Google already have a mobile interface for Android devices that restricts what can be done with the phone when it's synchronised with the car entertainment system, in return for this it allows for certain uses such as sat nav or audio pkayback/Spotify through the existing car entertainment system, and messaging services are restricted by the OS while synchronised with the car. 

That said, it's only defeating a mobile phone, it can't prevent drivers from putting on make-up, Reading newspapers, tablets, or using laptops with Mobile data access, which just means people will move to the next device or service that circumvents the problem.


----------



## Tin Pot (4 Dec 2014)

Thick people will always behave in a thick way. 

Technology cannot fix thickness.


----------



## Drago (4 Dec 2014)

Give them an automatic years ban. If they ain't on the road, they can't do it.


----------



## winjim (4 Dec 2014)

Sounds like a device that shifts the burden of responsibility onto the actual car.


----------



## Recycle (4 Dec 2014)

winjim said:


> Sounds like a device that shifts the burden of responsibility onto the actual car.


Indeed, but our police and judicial system seems incapable of placing the burden of responsibility on the driver.


----------



## winjim (4 Dec 2014)

Drago said:


> Give them an automatic years ban. If they ain't on the road, they can't do it.


You need to catch them first. Maybe instead of blocking the phone, the device could simply detect when it's being used and automatically contact the DVLA to get their licence suspended.


----------



## bianchi1 (4 Dec 2014)

The solution still does not adequately address the 'passenger' point. Why, if an individual is driving, can a passenger not use that drivers phone...answering calls, checking sat nav etc. I know a few couples that share a phone contract and would find this solution a problem.

I'm with @Drago...huge fine, long ban and massive insurance premiums.


----------



## Recycle (4 Dec 2014)

winjim said:


> You need to catch them first. Maybe instead of blocking the phone, the device could simply detect when it's being used and automatically contact the DVLA to get their licence suspended.


The DM misreported (surprise surprise) that mobiles would be checked after crashes:
http://www.dailymail.co.uk/news/art...-wheel-bid-cut-deaths-distracted-drivers.html
Turned out to be not true for all sorts of privacy reasons (which doesn't seem to stop GCHQ). 
IMO when they test for alcohol they should also check mobile phones.

* Health warning: It is strongly advised that you wash your eyes out with industrial detergent after reading the Daily Mail.


----------



## G3CWI (4 Dec 2014)

classic33 said:


> cause a half million injuries and take 6,000 lives.
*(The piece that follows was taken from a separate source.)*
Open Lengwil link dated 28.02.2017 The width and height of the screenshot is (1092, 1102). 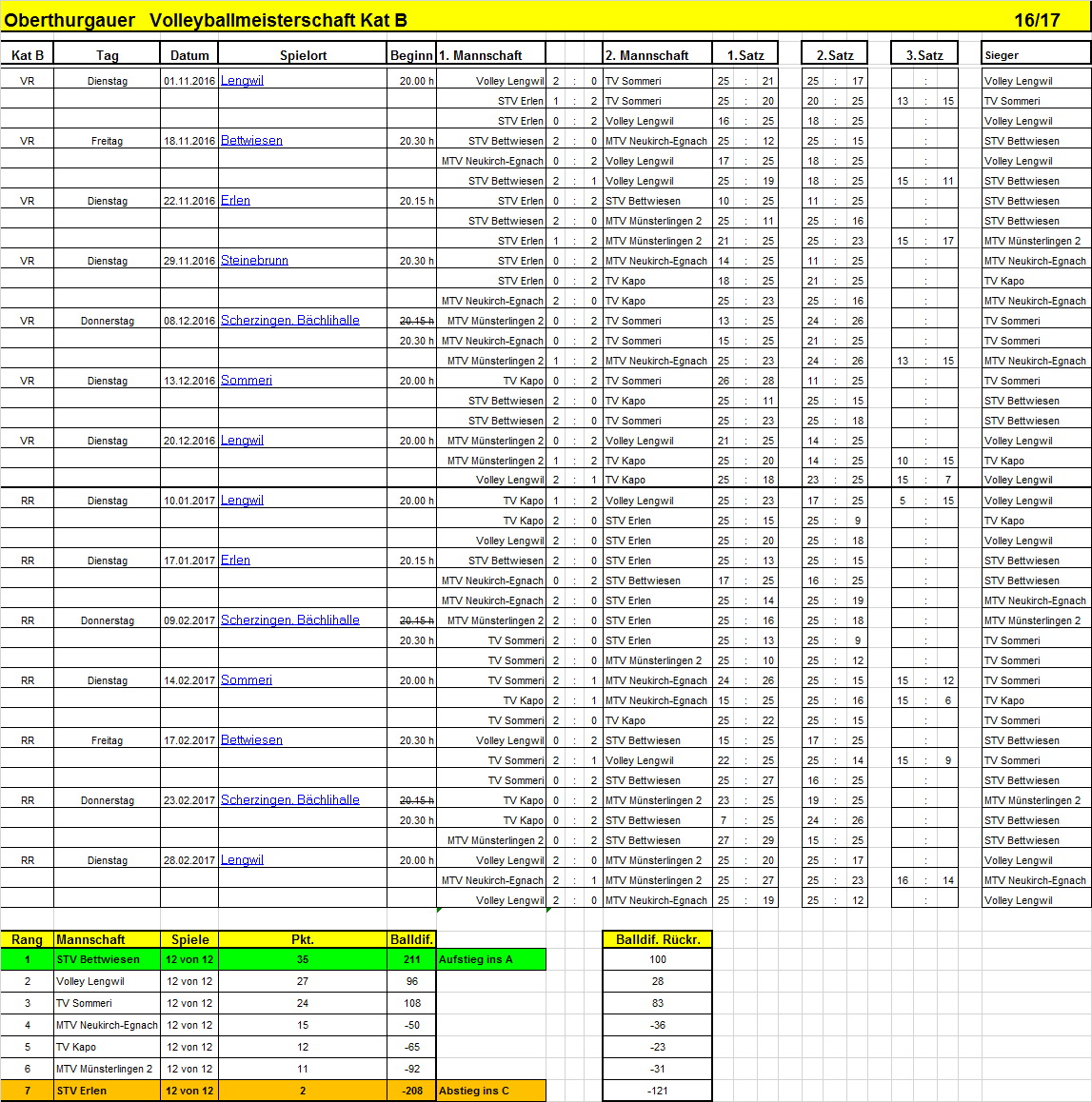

It's interesting to compare these figures with the current Ebola outbreak. Only one gets wide coverage and is a "crisis".


----------



## Ganymede (4 Dec 2014)

Gosh yes, what's the Ebola crisis? I've not heard about that at all...

Seems to me that this endeavour, while praiseworthy, is very complex for the size of the problem. All the phone operators would have to be willing to do the switching on and off, which would presumably be triggered even if a person took a short hop in the car, which could be several times a day. Although the problem is far too widespread - I mean, it's not like drink driving, where you could safely guess that most people never do it - I think it would be tricky to get the massive amount of collaboration that this would require. And then legislation, otherwise it would simply not be in every car.


----------



## Recycle (4 Dec 2014)

Ganymede said:


> I mean, it's not like drink driving, where you could safely guess that most people never do it


 Drink driving underwent a social change because of a concerted propaganda campaign. It morphed from something that drivers bragged about - "my car went home on autopilot last night" - to something to be ashamed of. That helps but shame is different from guilt (guilt in the personal rather than legal sense) in that shame is the result of a social misdemeanor and something that you would still do if there is a reasonable chance of not being found out, whereas guilt is the consequence of doing something that troubles your own conscience regardless of being found out. Drink driving unfortunately still accounts for far too many casualties.


----------



## jonesy (4 Dec 2014)

As it is so easy to spot examples of this sort of thing every day, it really shouldn't be hard for the police to catch lots of offenders every day. Some proper sentences and publicity would send the message that this is taken seriously and you have a good chance of being caught. Depressingly, lorry drivers seem to be regular mobile offenders, much of which must be happening with the knowledge of their employer. But if offending drivers had to take their vehicle to a police compound, leave it there and then make their own way home, so the haulier's customers got inconvenienced, it might focus their minds a bit.


----------



## Sharky (4 Dec 2014)

Rather than inventing ways of stopping people from texting, perhaps a little lateral thinking can come up with a solution to alow texting whilst driving.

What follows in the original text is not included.